*Exercise brief*
Only the lines from the line containing "Task: Click the" through the final line of the entries should be printed, exactly as given, with the pictures left out.

*Task inputs*
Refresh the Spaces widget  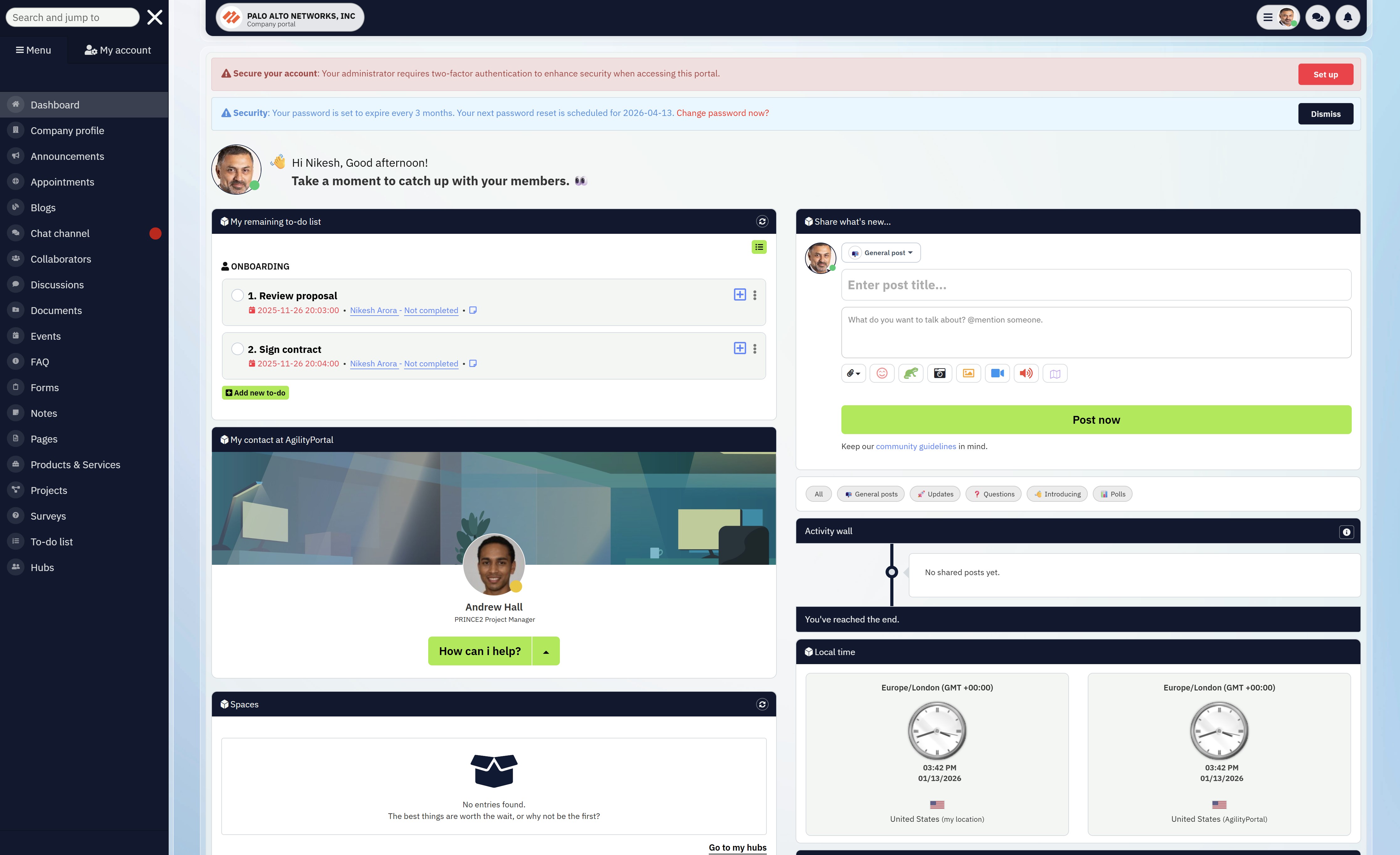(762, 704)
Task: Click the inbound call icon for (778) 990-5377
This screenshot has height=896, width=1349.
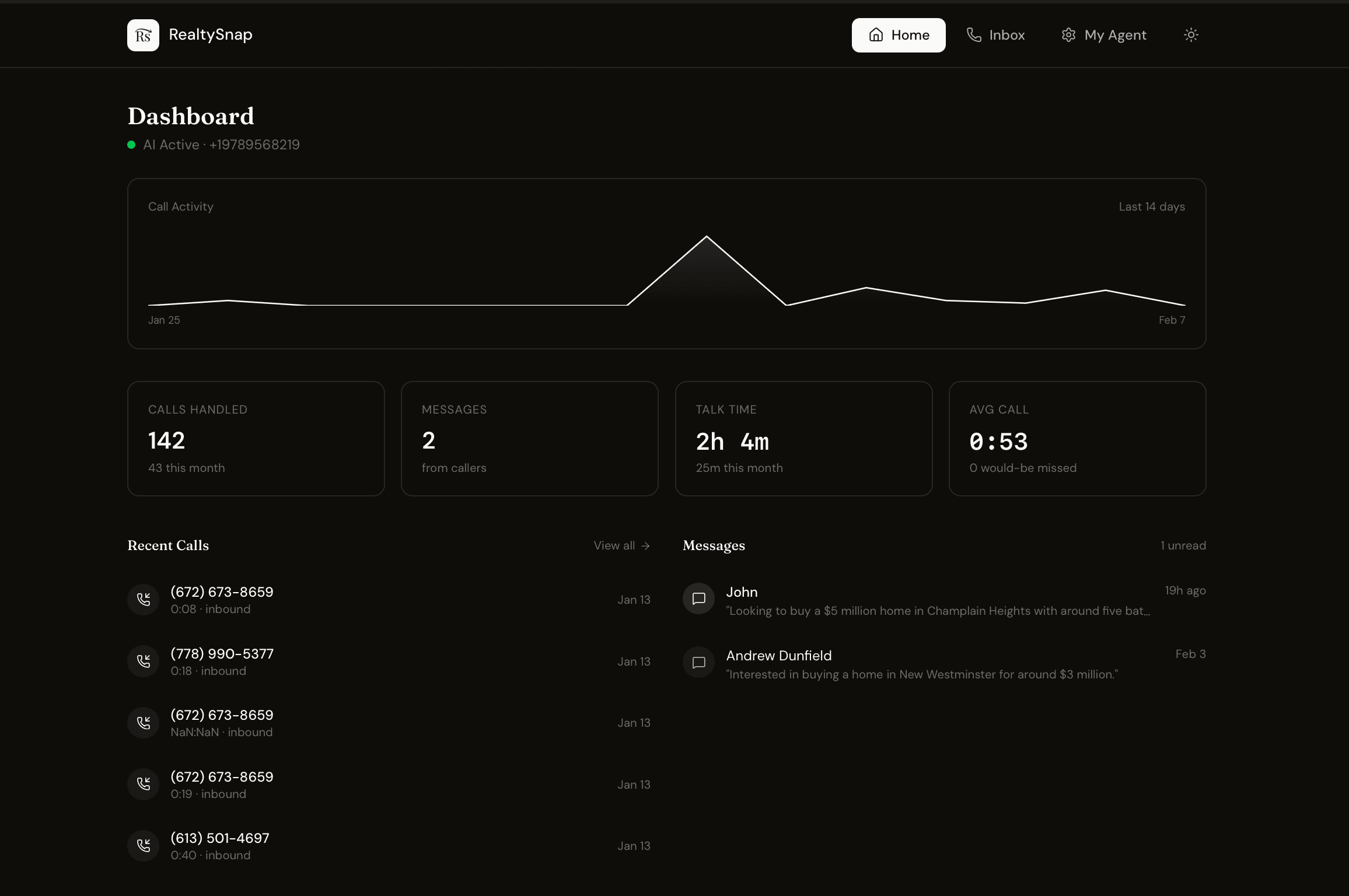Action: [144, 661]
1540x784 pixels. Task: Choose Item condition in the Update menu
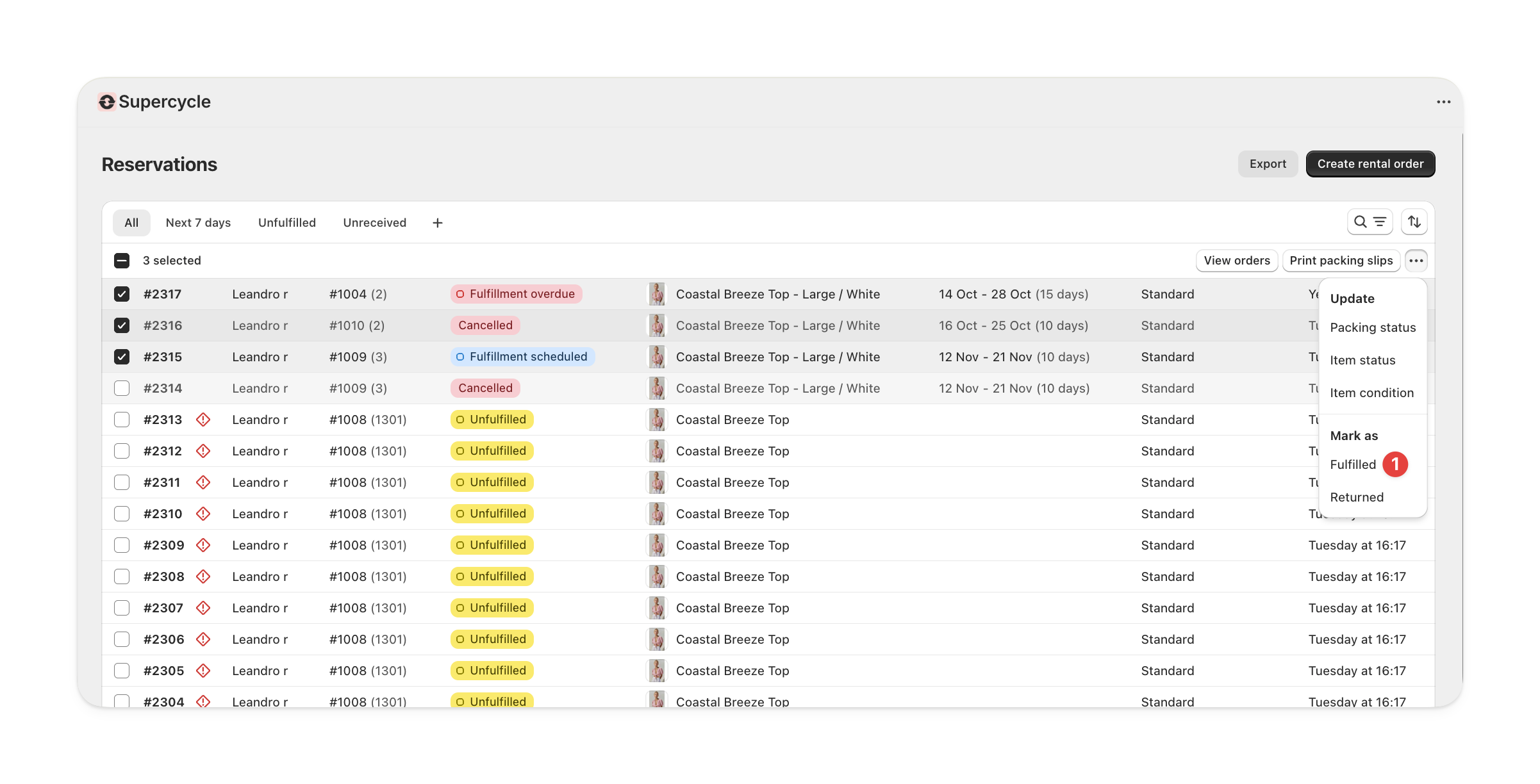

*Written solution*
Task: Click the inbound call icon for (778) 990-5377
This screenshot has height=896, width=1349.
Action: [144, 661]
1540x784 pixels. Task: Choose Item condition in the Update menu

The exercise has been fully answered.